(Saved data entries)

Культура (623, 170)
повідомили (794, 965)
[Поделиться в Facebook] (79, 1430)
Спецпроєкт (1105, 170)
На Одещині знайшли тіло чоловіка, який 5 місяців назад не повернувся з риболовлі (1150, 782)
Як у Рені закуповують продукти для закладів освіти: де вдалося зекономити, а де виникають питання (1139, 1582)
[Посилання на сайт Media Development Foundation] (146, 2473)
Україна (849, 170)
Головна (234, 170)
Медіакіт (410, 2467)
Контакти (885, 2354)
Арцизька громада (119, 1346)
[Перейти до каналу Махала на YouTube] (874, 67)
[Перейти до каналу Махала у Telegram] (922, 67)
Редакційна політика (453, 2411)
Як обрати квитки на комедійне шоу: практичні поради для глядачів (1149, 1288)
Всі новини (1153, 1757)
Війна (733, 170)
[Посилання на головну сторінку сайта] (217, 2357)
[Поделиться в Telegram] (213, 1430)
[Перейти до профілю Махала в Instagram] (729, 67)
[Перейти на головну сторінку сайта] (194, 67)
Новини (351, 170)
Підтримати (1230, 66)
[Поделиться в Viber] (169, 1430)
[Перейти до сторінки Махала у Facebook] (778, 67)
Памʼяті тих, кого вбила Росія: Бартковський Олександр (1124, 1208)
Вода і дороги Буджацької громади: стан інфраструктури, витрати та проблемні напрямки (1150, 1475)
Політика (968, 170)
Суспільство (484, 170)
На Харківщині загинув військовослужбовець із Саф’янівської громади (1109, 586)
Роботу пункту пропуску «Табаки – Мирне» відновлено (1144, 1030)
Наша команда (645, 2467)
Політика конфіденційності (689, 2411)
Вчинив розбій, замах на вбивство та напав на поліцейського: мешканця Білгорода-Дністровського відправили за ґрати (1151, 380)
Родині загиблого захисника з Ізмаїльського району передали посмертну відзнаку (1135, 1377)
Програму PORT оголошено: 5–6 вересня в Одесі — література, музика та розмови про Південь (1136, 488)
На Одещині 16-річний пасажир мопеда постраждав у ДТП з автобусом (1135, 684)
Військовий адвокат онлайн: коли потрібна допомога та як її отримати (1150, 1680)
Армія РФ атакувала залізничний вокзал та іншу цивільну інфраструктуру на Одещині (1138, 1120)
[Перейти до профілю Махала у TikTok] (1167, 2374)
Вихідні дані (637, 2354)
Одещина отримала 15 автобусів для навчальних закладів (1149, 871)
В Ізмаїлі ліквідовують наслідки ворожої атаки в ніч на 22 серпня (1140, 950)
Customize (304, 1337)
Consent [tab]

● **Requirement**: When the line with "[Поделиться в Viber] (169, 1430)" is reached in the data above, begin copying, and stop after the line with "Наша команда (645, 2467)"; copy each line exactly, both ends included.

● **Solution to the exercise**:
[Поделиться в Viber] (169, 1430)
[Перейти до сторінки Махала у Facebook] (778, 67)
Памʼяті тих, кого вбила Росія: Бартковський Олександр (1124, 1208)
Вода і дороги Буджацької громади: стан інфраструктури, витрати та проблемні напрямки (1150, 1475)
Політика (968, 170)
Суспільство (484, 170)
На Харківщині загинув військовослужбовець із Саф’янівської громади (1109, 586)
Роботу пункту пропуску «Табаки – Мирне» відновлено (1144, 1030)
Наша команда (645, 2467)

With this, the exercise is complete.